Woolworths reported FY20 results on 17 September, with FY20, and especially 2H20, a tough period for the business, as it entered the COVID-19 pandemic with a new CEO (Roy Bagattini took over as CEO from Ian Moir in February), following ongoing issues in Australia and some fashion misses in South Africa (SA). However, a bright spot for the Group was the resilience shown by its Food business, which continued to show robust growth, albeit at a slightly slower pace than, for example, the numbers reported by Checkers. Online food sales especially spiked higher, jumping 87.8% in 2H20 and 57.2% YoY.
Overall, total Group turnover was down 0.1% YoY to R78.3bn, with the 2H20 performance (-4%) severely impacted by the temporary closure of its non-food stores due to lockdowns. An easing of these restrictions from the start of May (both in SA and in Australia) resulted in some recovery during the last nine weeks of 2H20. Still, HEPS fell 64.8% YoY to ZAc116.2 as challenging conditions due to the pandemic placed pressure on its 2H20 performance. The company’s outlook statement was also extremely cautious and, while Woolworths had declared a dividend of ZAc89.0/share in 1H20, management guided that dividends would be suspended until there is more clarity on the Group’s financial situation. A concern for us is that Woolworths seems to be struggling to regain traction after the easing of the lockdowns. Food is still performing well but, as mentioned, is slowing, and losing market share when comparing Woolworths’ numbers to those reported by Checkers. Other retailers, especially the value retailers, have also recently reported reasonably strong recovery numbers.
Having said that, it is not difficult to find value in Woolworths even if we use extremely conservative valuation assumptions. On the presumption that Woolworths can close its David Jones business in Australia, we easily calculate a valuation on the SA business of only R36/share. However, if Woolworths can hold on to Country Road as well, then this can increase even more (we note though that we are not sure what will happen to the company’s Australian debt in such a scenario). Unfortunately, we do not believe that Woolworths will be able to disentangle its current structure easily. The firm will, in all likelihood, need to push more capital into David Jones and it would seem to us that David Jones and Country Road are now joined at the hip.
Accordingly, we are not yet willing to buy shares in this business.

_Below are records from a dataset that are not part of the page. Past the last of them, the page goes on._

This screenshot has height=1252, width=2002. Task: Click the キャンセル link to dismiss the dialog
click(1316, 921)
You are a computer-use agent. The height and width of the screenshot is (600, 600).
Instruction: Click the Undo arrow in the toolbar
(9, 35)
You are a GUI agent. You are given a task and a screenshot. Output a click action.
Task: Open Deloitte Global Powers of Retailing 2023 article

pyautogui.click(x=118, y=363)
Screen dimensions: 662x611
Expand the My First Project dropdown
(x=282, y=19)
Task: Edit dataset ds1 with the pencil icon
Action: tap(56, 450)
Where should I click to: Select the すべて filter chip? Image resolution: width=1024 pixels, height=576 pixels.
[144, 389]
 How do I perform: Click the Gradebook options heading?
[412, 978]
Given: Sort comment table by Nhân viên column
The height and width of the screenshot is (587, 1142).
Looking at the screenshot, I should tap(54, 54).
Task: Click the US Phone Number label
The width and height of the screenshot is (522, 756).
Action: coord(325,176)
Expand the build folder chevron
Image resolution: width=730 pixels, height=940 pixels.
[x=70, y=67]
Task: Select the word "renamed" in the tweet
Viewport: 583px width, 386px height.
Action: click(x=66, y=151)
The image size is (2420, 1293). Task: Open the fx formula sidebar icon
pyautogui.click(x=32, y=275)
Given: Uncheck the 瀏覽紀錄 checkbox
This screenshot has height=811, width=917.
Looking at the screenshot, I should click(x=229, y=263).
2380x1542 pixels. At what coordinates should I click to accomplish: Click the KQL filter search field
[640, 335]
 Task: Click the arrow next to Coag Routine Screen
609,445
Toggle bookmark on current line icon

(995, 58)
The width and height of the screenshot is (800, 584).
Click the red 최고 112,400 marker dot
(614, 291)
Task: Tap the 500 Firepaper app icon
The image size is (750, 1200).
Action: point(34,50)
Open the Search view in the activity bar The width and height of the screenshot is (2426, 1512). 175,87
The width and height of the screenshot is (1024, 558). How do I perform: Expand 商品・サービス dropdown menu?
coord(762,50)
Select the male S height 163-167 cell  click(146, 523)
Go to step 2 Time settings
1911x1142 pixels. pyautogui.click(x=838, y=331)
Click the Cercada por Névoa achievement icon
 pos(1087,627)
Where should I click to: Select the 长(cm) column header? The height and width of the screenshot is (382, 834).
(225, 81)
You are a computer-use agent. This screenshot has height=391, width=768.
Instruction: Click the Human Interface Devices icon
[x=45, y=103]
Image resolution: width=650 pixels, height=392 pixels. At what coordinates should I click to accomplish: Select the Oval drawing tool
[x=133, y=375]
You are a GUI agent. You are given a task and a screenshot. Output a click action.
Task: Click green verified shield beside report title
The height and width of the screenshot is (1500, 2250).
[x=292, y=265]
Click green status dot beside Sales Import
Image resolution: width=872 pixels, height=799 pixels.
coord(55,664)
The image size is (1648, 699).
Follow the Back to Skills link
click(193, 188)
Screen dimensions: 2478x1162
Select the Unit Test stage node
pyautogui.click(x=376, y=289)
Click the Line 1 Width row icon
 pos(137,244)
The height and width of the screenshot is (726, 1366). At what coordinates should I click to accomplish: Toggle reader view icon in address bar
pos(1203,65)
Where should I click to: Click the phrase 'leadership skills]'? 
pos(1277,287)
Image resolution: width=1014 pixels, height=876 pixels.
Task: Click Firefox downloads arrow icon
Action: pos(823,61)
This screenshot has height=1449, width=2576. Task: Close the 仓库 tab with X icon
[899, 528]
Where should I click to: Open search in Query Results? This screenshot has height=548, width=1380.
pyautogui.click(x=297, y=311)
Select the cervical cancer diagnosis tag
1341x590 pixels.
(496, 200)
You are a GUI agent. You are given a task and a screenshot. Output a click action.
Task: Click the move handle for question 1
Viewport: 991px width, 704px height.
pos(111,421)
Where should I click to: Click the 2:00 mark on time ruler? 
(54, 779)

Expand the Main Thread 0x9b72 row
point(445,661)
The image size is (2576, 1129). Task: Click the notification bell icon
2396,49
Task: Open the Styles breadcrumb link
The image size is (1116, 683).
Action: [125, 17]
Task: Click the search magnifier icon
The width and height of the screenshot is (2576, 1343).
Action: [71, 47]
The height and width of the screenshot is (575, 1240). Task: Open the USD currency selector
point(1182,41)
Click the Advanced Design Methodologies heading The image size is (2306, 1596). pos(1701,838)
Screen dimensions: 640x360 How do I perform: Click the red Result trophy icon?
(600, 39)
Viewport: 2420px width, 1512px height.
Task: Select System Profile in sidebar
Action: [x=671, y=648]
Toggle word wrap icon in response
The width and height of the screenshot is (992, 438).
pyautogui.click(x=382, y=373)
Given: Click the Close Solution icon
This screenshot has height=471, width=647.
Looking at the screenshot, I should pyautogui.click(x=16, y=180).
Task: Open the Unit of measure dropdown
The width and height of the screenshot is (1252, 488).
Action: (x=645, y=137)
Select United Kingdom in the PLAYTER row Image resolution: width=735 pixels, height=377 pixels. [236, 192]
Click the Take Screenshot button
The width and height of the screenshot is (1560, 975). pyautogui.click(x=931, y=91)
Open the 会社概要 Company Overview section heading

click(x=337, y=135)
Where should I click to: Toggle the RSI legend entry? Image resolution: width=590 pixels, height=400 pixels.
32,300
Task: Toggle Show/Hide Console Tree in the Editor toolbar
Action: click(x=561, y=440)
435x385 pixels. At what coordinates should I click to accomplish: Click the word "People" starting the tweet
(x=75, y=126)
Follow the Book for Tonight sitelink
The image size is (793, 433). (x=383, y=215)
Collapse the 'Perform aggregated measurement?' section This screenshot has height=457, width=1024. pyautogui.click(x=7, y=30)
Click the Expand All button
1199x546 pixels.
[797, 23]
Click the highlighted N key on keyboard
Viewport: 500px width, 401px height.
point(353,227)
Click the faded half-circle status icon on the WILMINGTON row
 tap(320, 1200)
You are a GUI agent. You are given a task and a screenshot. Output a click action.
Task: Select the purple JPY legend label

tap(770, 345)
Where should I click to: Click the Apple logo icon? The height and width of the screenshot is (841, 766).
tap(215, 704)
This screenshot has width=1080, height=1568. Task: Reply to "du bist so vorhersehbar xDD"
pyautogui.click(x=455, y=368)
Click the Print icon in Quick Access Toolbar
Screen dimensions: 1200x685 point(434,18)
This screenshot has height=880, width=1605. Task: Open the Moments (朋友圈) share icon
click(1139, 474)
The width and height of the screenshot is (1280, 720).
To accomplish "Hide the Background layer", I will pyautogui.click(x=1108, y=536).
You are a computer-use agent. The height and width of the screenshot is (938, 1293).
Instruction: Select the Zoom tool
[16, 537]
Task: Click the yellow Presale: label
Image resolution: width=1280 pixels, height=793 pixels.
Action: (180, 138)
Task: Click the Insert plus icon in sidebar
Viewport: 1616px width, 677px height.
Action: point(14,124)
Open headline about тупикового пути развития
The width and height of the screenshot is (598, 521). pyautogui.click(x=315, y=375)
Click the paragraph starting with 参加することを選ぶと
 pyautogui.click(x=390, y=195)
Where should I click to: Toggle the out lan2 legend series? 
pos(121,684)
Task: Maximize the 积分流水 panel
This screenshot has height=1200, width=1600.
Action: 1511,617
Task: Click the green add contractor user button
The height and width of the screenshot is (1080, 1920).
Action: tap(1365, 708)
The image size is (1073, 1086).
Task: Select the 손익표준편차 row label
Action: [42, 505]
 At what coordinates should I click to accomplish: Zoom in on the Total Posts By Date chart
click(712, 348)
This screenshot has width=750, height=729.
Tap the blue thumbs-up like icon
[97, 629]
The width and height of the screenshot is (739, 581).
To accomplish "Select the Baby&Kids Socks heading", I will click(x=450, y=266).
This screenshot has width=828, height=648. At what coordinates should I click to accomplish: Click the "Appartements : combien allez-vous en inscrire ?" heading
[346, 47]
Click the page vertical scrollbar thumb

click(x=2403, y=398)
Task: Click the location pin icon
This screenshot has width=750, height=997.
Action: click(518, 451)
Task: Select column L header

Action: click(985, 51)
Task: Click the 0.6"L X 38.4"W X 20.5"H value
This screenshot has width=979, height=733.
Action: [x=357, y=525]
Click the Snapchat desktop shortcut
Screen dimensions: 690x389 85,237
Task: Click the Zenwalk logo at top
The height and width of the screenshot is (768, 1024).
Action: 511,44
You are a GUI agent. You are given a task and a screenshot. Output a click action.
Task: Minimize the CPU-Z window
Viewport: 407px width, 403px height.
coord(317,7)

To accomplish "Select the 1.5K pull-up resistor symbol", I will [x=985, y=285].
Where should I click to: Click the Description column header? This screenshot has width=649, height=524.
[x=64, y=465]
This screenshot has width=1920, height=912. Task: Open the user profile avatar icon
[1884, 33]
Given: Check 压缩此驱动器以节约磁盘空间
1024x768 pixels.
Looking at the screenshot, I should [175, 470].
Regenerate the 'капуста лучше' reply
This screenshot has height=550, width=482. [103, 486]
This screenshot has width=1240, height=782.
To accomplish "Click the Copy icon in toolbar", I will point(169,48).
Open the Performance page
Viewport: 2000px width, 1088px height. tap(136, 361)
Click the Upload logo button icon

While we like Woolworths Food, the Group’s other business units are still facing severe headwinds and we are concerned that the ongoing struggles in these other segments may cause management to drop the ball on its well-functioning businesses, thereby losing the goose that lays the golden eggs.
Conclusion
This was a tough period for Woolworths, especially 2H20. Not only did it have to deal with the COVID-19 induced lockdowns, but it entered the crisis with issues including fashion misses locally and ongoing struggles around its department store concepts in Australia. Still, overall, the results were slightly better than expected and, for the most part, this was due to another strong performance from the company’s Food business. Unfortunately, Woolworths continues to be weighed down by the performance of David Jones in Australia, despite the SA business performing reasonably well.
It is easy for us to see value in Woolworths if the world was a simple as a spreadsheet. Doing a sum-of-the-parts (SoTP) valuation on the share, we can easily justify R36/share for the SA business alone. Unfortunately, we also believe that it will not be easy for Woolworths to exit Australia and, as such, we continue to avoid the share. We note that what was most concerning to us in the company’s results presentation is that its Food segment lost market share for the first time in almost a decade. In our view, this may be because the company’s struggles in Australia are continuing to distract management attention away from Woolworths’ other, well-functioning businesses.